Kamel Pages chose to come to Pittsburgh to learn English not only because of the program… Kamel Pages chose to come to Pittsburgh to learn English not only because of the program offered, but because he had a family connection that made finding a place to live easy.

But for many of Pitt’s English Language Institute students, finding housing is not all that simple.

Pages is 25 and has been away from his home in Paris for five months.

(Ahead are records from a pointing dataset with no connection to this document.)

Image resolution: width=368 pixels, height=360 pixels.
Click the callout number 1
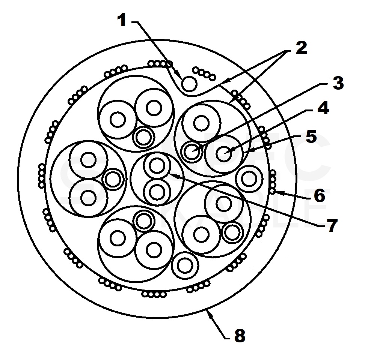pyautogui.click(x=122, y=21)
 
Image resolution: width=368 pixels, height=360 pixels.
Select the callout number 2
pyautogui.click(x=300, y=48)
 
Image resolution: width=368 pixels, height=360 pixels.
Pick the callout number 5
pyautogui.click(x=311, y=137)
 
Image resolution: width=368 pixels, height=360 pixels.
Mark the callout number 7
pyautogui.click(x=331, y=225)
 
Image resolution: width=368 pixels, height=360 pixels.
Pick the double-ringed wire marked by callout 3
pyautogui.click(x=192, y=152)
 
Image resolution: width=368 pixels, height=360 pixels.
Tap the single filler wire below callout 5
pyautogui.click(x=248, y=178)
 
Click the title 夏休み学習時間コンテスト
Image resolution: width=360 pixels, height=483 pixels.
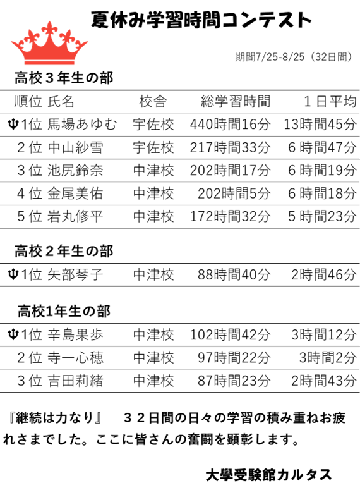(201, 20)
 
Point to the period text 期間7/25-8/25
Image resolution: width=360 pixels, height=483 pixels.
(270, 57)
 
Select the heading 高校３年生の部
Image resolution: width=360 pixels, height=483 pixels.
(64, 78)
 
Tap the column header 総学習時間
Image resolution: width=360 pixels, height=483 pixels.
(236, 101)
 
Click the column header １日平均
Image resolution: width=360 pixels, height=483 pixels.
(330, 101)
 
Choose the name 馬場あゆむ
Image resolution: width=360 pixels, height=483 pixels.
(83, 125)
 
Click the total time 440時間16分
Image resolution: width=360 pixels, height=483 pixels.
(230, 125)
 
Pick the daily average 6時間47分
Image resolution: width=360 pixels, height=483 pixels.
(322, 147)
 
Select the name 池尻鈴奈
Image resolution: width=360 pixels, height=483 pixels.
(75, 170)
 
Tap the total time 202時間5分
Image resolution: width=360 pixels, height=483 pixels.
(234, 193)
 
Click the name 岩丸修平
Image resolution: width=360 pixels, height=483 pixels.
(75, 216)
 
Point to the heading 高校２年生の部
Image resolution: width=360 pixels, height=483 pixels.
(64, 251)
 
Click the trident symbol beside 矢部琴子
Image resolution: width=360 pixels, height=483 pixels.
(13, 274)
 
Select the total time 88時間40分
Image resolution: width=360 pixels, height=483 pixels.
(234, 274)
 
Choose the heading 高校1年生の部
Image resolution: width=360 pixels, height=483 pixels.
(64, 312)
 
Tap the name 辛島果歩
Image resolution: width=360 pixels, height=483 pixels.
(75, 334)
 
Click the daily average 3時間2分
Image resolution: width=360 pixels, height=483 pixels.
(328, 358)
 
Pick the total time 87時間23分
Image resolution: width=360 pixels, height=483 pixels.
(234, 381)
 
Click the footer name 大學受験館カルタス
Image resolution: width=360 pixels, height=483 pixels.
(268, 474)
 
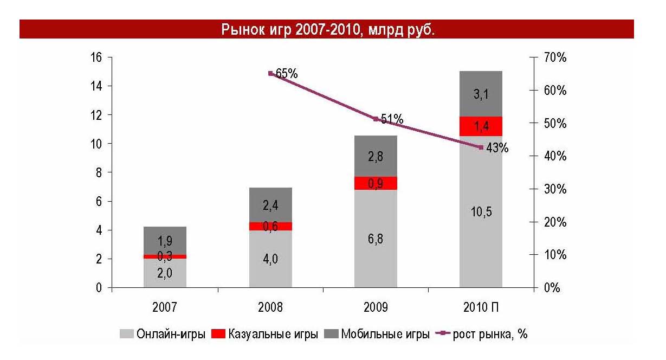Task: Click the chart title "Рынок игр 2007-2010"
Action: pyautogui.click(x=328, y=29)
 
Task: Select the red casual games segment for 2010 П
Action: pyautogui.click(x=481, y=126)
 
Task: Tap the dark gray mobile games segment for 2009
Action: pyautogui.click(x=376, y=156)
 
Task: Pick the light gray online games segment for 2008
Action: pyautogui.click(x=270, y=259)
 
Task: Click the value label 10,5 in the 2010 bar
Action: pyautogui.click(x=480, y=212)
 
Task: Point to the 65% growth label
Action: pyautogui.click(x=286, y=73)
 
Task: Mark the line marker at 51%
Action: pyautogui.click(x=376, y=119)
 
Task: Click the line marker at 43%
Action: pyautogui.click(x=481, y=147)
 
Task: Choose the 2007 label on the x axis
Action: pyautogui.click(x=165, y=306)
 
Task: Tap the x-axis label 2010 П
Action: pyautogui.click(x=481, y=306)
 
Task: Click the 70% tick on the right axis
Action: pyautogui.click(x=555, y=57)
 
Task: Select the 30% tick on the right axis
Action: pyautogui.click(x=555, y=189)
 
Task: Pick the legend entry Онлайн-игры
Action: pyautogui.click(x=163, y=334)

He plans to leave Pittsburgh in April.

Coming from across an ocean without much background in American culture or the English language makes it difficult for international students to find housing for the ELI’s program, which often only keeps students here for a few months.

But now, the ELI has joined with OvECS — Overseas Educational Consulting and Services — to provide a program that will match international students with local families during their stays.

Pages said he would have liked to have had an option like this.

“It’s a better option because you have to speak English every day,” he said.

OvEC’s Homestay program began at Arizona State University in 1999 and has expanded to 17 universities across the nation. The program has become a recruitment tool of sorts for English language programs because it is like “living in a classroom situation,” said Jim Sickles, OvEC director.

The program at Pitt will begin in May.

Students in the ELI program are usually only in Pittsburgh for a few months, so finding a short-term apartment is often difficult. And Pitt can’t house ELI students except during the summer months.

“We don’t have the capacity,” said Pitt spokeswoman Trish White. “These students aren’t in a degree program, so our housing capacity is just not big enough.”

Kathleen Forsythe, who worked with Pitt’s Semester at Sea program, has become the Homestay recruiting coordinator. She has already begun fielding requests from potential host families.

Forsythe’s time traveling with Semester at Sea led her to become interested in programs like this one for international students.

“I have visited many colleges and universities overseas, and I have seen the need to bridge cultures one person at a time,” she said.

Forsythe will be in charge of screening families and matching them with the international students. She will meet each interested family and interview them and examine the extensive student applications before matching families and students.

Each family receives $450 every four weeks while the student stays with them and they are required to live within 30 to 40 minutes of Pitt’s campus — within walking distance or near a public transportation route.

Dorolyn Smith, associate director of the ELI, sees the program as completely necessary, and something they had been unable to do earlier because of a lack of manpower and time.

“The student is interacting with a family and they have to do it in English,” she said. “And when they are in apartments [with other international students] they don’t make much language improvement.”

With the option of spending holidays with their American host family and meeting their network of friends and relatives, the student will also benefit by learning about American culture, Smith said.

“And it’s a support system as well,” she said. “They can ask questions, and they’ll always have somebody to go to.”

Halil Atabey is from Turkey and has been in Pittsburgh for a year and a half. He is a part of the ELI program and like Pages, he came here because he had a friend in town.

But the Homestay program will be a huge benefit for students that weren’t as lucky as he was, he said.

“If you don’t know anybody it’s hard to find a cheap place, and you don’t have anybody to give you advice,” Atabey said.

By having OvECS as a kind of professional mediator instead of having the program run by the ELI itself, Atabey said, issues with family placement can be handled by a neutral party. If there is a problem, it can be dealt with by a company with experience that is uninvolved personally with the student.

With this partnership, the students will improve their learning, and the students’ families at home can rest assured that their children have a safe place to stay and the host family will learn a thing or two, Forsythe said.

“The world is becoming a smaller place, and this way to house a student and learn about their culture is just as rewarding to the family as it is to the student,” she said.